# Task prompt:
The whole listing is to be restated, character for character.

# Data for processing:
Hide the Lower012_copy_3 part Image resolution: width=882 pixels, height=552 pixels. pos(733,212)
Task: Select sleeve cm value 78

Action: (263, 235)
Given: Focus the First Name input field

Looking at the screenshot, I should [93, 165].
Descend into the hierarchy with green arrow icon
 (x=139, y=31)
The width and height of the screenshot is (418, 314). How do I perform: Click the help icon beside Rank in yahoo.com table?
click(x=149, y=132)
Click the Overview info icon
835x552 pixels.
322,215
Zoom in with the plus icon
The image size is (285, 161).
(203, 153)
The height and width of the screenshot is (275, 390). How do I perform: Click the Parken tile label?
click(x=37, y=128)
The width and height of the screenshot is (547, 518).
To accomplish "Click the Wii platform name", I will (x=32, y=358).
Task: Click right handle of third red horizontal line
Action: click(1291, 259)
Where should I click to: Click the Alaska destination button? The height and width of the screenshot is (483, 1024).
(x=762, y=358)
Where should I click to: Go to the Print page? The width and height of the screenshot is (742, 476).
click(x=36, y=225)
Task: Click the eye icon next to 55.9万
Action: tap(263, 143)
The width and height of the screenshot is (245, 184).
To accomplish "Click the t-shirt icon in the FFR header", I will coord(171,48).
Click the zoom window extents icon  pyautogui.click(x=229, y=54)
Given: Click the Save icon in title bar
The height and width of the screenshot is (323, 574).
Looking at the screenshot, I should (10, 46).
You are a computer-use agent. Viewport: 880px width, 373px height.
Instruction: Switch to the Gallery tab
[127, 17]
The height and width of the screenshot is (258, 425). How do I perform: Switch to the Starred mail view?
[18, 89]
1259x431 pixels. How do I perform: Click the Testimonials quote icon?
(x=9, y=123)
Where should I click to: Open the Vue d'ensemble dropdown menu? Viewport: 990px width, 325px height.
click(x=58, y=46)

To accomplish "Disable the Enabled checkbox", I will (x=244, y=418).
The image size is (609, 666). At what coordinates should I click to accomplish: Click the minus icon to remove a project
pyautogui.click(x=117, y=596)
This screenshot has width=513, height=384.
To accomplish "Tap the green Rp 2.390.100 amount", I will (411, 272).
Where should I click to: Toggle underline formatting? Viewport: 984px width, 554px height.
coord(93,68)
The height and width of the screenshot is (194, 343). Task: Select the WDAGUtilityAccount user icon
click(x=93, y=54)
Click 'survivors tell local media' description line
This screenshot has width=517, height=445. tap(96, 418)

# Answer space:
Hide the Lower012_copy_3 part Image resolution: width=882 pixels, height=552 pixels. pos(733,212)
Task: Select sleeve cm value 78

Action: (263, 235)
Given: Focus the First Name input field

Looking at the screenshot, I should [93, 165].
Descend into the hierarchy with green arrow icon
 (x=139, y=31)
The width and height of the screenshot is (418, 314). How do I perform: Click the help icon beside Rank in yahoo.com table?
click(x=149, y=132)
Click the Overview info icon
835x552 pixels.
322,215
Zoom in with the plus icon
The image size is (285, 161).
(203, 153)
The height and width of the screenshot is (275, 390). How do I perform: Click the Parken tile label?
click(x=37, y=128)
The width and height of the screenshot is (547, 518).
To accomplish "Click the Wii platform name", I will (x=32, y=358).
Task: Click right handle of third red horizontal line
Action: click(1291, 259)
Where should I click to: Click the Alaska destination button? The height and width of the screenshot is (483, 1024).
(x=762, y=358)
Where should I click to: Go to the Print page? The width and height of the screenshot is (742, 476).
click(x=36, y=225)
Task: Click the eye icon next to 55.9万
Action: tap(263, 143)
The width and height of the screenshot is (245, 184).
To accomplish "Click the t-shirt icon in the FFR header", I will coord(171,48).
Click the zoom window extents icon  pyautogui.click(x=229, y=54)
Given: Click the Save icon in title bar
The height and width of the screenshot is (323, 574).
Looking at the screenshot, I should (10, 46).
You are a computer-use agent. Viewport: 880px width, 373px height.
Instruction: Switch to the Gallery tab
[127, 17]
The height and width of the screenshot is (258, 425). How do I perform: Switch to the Starred mail view?
[18, 89]
1259x431 pixels. How do I perform: Click the Testimonials quote icon?
(x=9, y=123)
Where should I click to: Open the Vue d'ensemble dropdown menu? Viewport: 990px width, 325px height.
click(x=58, y=46)

To accomplish "Disable the Enabled checkbox", I will (x=244, y=418).
The image size is (609, 666). At what coordinates should I click to accomplish: Click the minus icon to remove a project
pyautogui.click(x=117, y=596)
This screenshot has width=513, height=384.
To accomplish "Tap the green Rp 2.390.100 amount", I will (411, 272).
Where should I click to: Toggle underline formatting? Viewport: 984px width, 554px height.
coord(93,68)
The height and width of the screenshot is (194, 343). Task: Select the WDAGUtilityAccount user icon
click(x=93, y=54)
Click 'survivors tell local media' description line
This screenshot has width=517, height=445. tap(96, 418)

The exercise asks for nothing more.